Why Delmon Young Isn’t The Answer for the Yankees
In the search for more right-handed hitting to help balance all the lefties in the lineup, the Yankees are leaving no stone unturned. The recent signing of Matt Diaz signals that GM Brian Cashman is serious about finding the best possible player to hit against southpaws. Names such as Justin Upton and Giancarlo Stanton have come up in recent trade rumors, while Scott Hairston and Delmon Young have surfaced in free agency. Many fans are pining for the first three names, but not the last. Here’s why:
Yankees should let Delmon find another team (Image: Andrew Weber-USA TODAY Sports)
It’s no secret why the Yankees are steering clear of Delmon Young, while he always seems to burn them in the playoffs, he also not worth taking a risk. Each of the last two seasons he’s been a below average hitter. In 2011, he hit .268/.302/.393 (88 wRC+), while in 2012 he recorded a .267/.296/.411 slash line (89 wRC+). The only reason he would be signed is to hit lefties, which he has hit very well over his career (.307/.341/.483 in 1046 PA).
The problem begins with his approach at the plate. Sure he doesn’t strike out a ton (17.5% K% over his career), but he also doesn’t walk much either (4.2% BB%). The Yankees could use more contact-oriented players, but with this ballclub it takes a little more than contact to be included in the everyday lineup. Young does possess some power (.145 ISO), but he would also be hitting into the cavern that is right field in Yankee Stadium.

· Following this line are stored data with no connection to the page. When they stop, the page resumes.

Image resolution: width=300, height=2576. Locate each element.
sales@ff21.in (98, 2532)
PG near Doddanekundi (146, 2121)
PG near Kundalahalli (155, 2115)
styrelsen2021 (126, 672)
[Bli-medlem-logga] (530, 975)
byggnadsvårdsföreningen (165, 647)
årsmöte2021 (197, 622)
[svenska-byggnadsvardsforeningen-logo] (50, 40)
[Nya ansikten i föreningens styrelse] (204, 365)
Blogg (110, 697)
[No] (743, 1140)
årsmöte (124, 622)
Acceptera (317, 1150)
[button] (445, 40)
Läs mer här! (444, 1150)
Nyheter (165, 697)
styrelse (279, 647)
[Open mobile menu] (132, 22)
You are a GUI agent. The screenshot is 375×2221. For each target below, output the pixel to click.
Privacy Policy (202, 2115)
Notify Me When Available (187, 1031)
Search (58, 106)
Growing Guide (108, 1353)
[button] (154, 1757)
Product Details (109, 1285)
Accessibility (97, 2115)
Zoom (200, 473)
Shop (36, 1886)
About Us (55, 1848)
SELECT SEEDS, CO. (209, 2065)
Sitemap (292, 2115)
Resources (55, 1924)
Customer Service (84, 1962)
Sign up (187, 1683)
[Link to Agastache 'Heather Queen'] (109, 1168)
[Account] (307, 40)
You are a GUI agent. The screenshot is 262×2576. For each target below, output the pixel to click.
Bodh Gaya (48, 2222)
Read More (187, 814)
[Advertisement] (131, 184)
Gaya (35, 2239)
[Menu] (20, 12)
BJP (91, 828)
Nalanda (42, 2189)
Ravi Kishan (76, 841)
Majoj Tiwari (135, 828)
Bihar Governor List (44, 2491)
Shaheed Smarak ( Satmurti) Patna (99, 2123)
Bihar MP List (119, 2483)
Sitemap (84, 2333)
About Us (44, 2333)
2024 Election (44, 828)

Looking at his plate discipline numbers, he likes to swing at a ton of pitches outside the zone (44% O-Swing% compared to 35% league average). Luckily for him, he makes less contact than league average with pitches outside the strike zone, meaning he’s not making “bad contact” as often. He also has a reputation as a “free swinger” and it definitely shows up in the stats (~60% Swing Rate compared to 46% league average). He makes contact at a below average rate as well, which doesn’t bode well since he’s a free swinger. Basically, he’s a poor man’s Vladimir Guerrero.
Even though the Yankees would primarily use his bat, he would presumably have to play the field at some point either due to injury or resting players. Playing the field isn’t one of Young’s strong suits. Simply put, he’s atrocious with the glove as evident by a -30.9 UZR/150 rating and -3 DRS in 226.1 innings last year. There was a reason Jim Leyland didn’t trot Young out there, especially in Comerica Park.
Also, I’d be remiss if I didn’t mention Young’s off-the-field issues, which will undoubtedly impact his future in baseball. Early in 2012 he was arrested in Manhattan on aggravated harassment and hate crime charges after an argument led him tackling a man and using anti-Semitic remarks to three others in the group. He was also suspended 50 games in 2006 for hitting an umpire’s arm with a bat after he was called out on strikes.
That said, the Yankees usually go after high-character players, like the Curtis Grandersons and Ichiro Suzukis of the world, so it would be a difficult sell for the Yankees to sign Young. Couple that with his hitting style and fielding ineptitude, and the Yanks can clearly let Young walk on by.